Tumor Microenvironment-Directed Multisensitive Nanorobotics for Synergistic Photothermal Therapy/Chemotherapy.

Abstract

It is of great significance to design a multifunctional nanotherapeutic agent with flexible and intelligent response performance for a tumor microenvironment. Herein, hollow-structured hCu2-xS@Au derivatives were synthesized for multiswitchable drug release and synergistic photothermal therapy/chemotherapy. The remarkably improved release ratio (over 90%) under higher glutathione concentration and lower pH conditions could be ascribed to the fracture of the disulfide bond and the reduction of force between the drug and nanovehicles.
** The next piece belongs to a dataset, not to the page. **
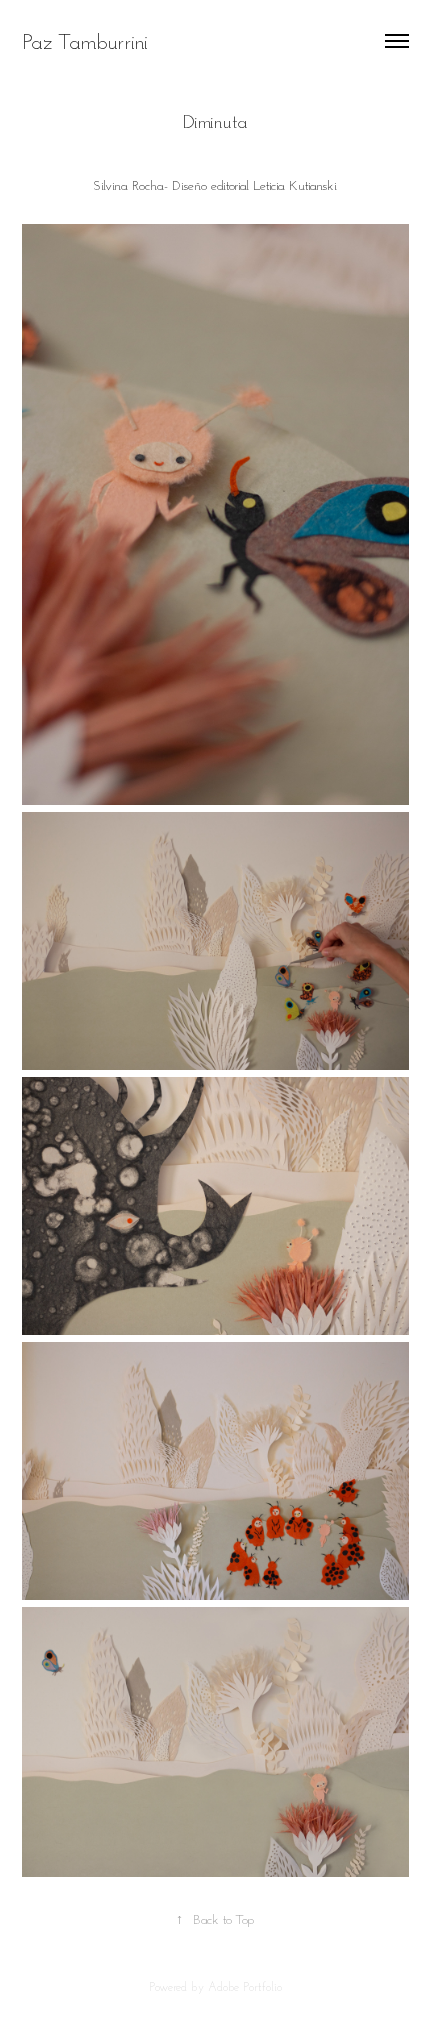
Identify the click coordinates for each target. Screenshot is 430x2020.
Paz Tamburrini (85, 41)
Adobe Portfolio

In addition, the shrinking of tetradecanol molecules anchored on the surface of hCu2-xS@Au by near-infrared (NIR) photo-activation could also enhance the release of drugs in the cavity of hCu2-xS@Au. After decorating with Au nanoparticles, the favorable electron transitions endowed hCu2-xS@Au nanoparticles with a high photothermal conversion efficiency, which reaches 36.4% under a NIR laser irradiation of 808 nm. Compared to conventional single/double stimuli-responsive delivery, the proposed multimodal release pattern powerfully overcomes the limitation of insufficient dose as a single/double release unit for a tumor microenvironment was unable to meet the release requirements. After phagocytosis by tumor cells, the continuous release of anticancer drugs facilitated a substantial improvement in the antitumor therapy efficacy by combining chemo- and photothermal therapy in vivo. This design platform can provide a promising strategy for continuous and synergistic tumor therapy.